(Some data)
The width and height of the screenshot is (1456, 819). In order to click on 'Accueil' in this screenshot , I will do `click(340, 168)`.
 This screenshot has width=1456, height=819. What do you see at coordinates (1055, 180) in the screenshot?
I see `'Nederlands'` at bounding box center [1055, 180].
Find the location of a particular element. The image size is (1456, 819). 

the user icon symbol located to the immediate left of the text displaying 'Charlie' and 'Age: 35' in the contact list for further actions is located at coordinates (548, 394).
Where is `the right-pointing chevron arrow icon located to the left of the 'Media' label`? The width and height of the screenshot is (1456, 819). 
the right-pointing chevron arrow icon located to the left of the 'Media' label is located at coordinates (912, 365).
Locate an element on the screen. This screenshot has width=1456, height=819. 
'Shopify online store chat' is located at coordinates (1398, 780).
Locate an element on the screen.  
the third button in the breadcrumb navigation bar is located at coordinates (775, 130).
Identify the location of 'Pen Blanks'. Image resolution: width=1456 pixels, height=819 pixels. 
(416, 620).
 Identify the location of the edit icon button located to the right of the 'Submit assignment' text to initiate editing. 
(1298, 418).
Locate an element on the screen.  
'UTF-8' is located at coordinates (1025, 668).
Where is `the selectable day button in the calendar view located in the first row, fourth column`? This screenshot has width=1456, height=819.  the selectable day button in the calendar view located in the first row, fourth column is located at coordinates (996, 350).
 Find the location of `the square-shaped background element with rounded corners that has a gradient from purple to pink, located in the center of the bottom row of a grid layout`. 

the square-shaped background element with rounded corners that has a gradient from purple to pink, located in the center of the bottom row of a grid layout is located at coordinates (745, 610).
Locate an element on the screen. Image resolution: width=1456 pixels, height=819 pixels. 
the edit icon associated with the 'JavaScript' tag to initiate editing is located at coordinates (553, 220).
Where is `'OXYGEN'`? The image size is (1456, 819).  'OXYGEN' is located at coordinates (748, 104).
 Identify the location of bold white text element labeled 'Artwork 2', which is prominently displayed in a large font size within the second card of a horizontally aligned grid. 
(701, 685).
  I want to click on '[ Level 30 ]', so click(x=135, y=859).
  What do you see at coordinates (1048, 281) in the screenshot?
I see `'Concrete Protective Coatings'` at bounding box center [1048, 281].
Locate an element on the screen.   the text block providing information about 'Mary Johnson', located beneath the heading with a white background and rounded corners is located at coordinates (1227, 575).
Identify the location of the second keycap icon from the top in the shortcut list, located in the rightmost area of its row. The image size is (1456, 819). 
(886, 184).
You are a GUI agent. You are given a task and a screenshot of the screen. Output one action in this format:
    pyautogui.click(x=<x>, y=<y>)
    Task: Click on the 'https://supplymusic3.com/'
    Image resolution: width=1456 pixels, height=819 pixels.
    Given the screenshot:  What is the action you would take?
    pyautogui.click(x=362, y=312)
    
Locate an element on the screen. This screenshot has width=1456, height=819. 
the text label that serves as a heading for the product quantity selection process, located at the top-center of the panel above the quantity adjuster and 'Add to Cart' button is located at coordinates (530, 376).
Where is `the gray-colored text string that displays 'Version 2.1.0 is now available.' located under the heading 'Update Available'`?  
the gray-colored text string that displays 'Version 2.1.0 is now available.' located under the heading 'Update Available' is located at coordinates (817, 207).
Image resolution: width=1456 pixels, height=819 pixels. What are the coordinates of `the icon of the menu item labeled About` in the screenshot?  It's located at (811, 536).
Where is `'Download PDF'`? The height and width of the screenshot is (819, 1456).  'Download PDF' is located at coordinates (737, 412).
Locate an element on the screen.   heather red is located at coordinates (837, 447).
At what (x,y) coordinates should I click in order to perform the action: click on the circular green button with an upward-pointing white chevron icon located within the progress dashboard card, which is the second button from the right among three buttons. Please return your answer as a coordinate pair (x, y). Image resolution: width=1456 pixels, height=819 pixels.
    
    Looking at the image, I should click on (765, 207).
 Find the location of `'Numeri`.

## Objective
Lay out the lines as a Markdown table with the columns Row and Line, starting with the line containing "Identify the location of the second" and going on through the end of the data. Leave out blank lines.

## Response to this exercise
| Row | Line |
|---|---|
| 1 | Identify the location of the second keycap icon from the top in the shortcut list, located in the rightmost area of its row. The image size is (1456, 819).  |
| 2 | (886, 184). |
| 3 | You are a GUI agent. You are given a task and a screenshot of the screen. Output one action in this format: |
| 4 |     pyautogui.click(x=<x>, y=<y>) |
| 5 |     Task: Click on the 'https://supplymusic3.com/' |
| 6 |     Image resolution: width=1456 pixels, height=819 pixels. |
| 7 |     Given the screenshot:  What is the action you would take? |
| 8 |     pyautogui.click(x=362, y=312) |
| 9 | Locate an element on the screen. This screenshot has width=1456, height=819.  |
| 10 | the text label that serves as a heading for the product quantity selection process, located at the top-center of the panel above the quantity adjuster and 'Add to Cart' button is located at coordinates (530, 376). |
| 11 | Where is `the gray-colored text string that displays 'Version 2.1.0 is now available.' located under the heading 'Update Available'`?   |
| 12 | the gray-colored text string that displays 'Version 2.1.0 is now available.' located under the heading 'Update Available' is located at coordinates (817, 207). |
| 13 | Image resolution: width=1456 pixels, height=819 pixels. What are the coordinates of `the icon of the menu item labeled About` in the screenshot?  It's located at (811, 536). |
| 14 | Where is `'Download PDF'`? The height and width of the screenshot is (819, 1456).  'Download PDF' is located at coordinates (737, 412). |
| 15 | Locate an element on the screen.   heather red is located at coordinates (837, 447). |
| 16 | At what (x,y) coordinates should I click in order to perform the action: click on the circular green button with an upward-pointing white chevron icon located within the progress dashboard card, which is the second button from the right among three buttons. Please return your answer as a coordinate pair (x, y). Image resolution: width=1456 pixels, height=819 pixels. |
| 17 |     Looking at the image, I should click on (765, 207). |
| 18 |  Find the location of `'Numeri`. |